-- DATA SUPPLIED follows --
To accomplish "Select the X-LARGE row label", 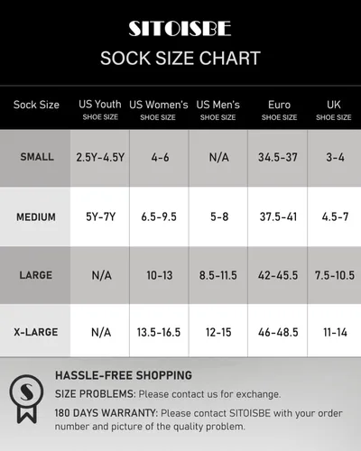I will (36, 332).
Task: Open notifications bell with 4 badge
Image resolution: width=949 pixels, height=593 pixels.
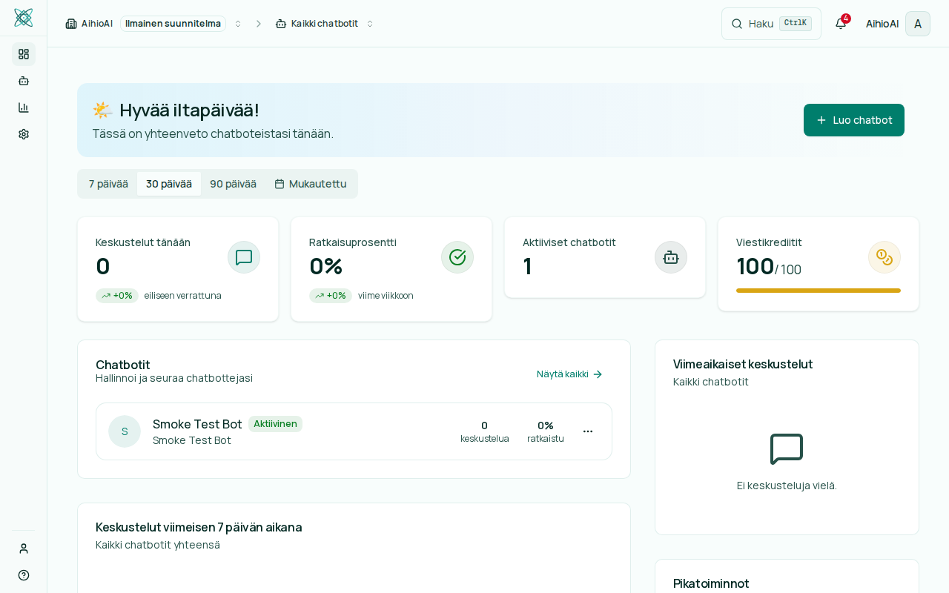Action: point(841,24)
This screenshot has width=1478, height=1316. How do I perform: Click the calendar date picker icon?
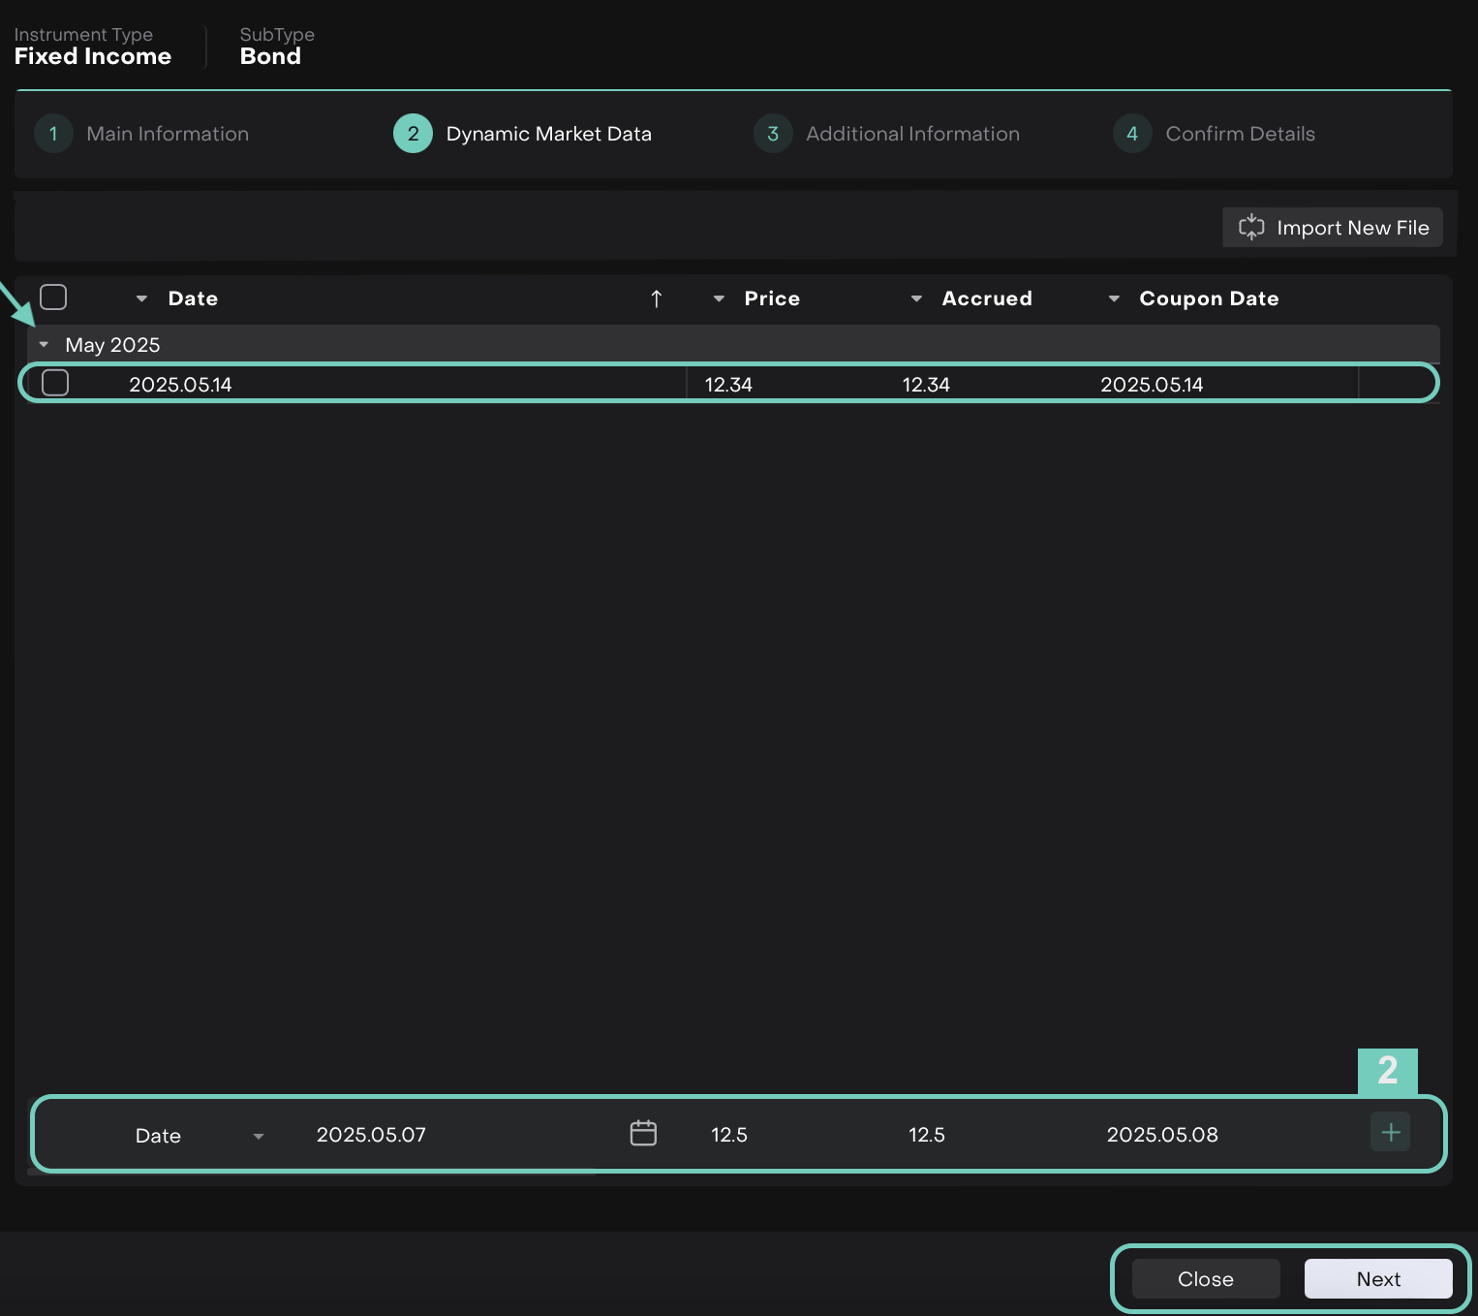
-- DATA SUPPLIED concluded --
§ **WHAT THE TASK REQUIRES**:
Take the line containing "Image resolution: width=949" and every line after it up to the end of the entries, and quote them exactly. Both ends count; the pictures do not.

§ **TASK RESPONSE**:
Image resolution: width=949 pixels, height=593 pixels.
Action: point(841,24)
This screenshot has width=1478, height=1316. How do I perform: Click the calendar date picker icon?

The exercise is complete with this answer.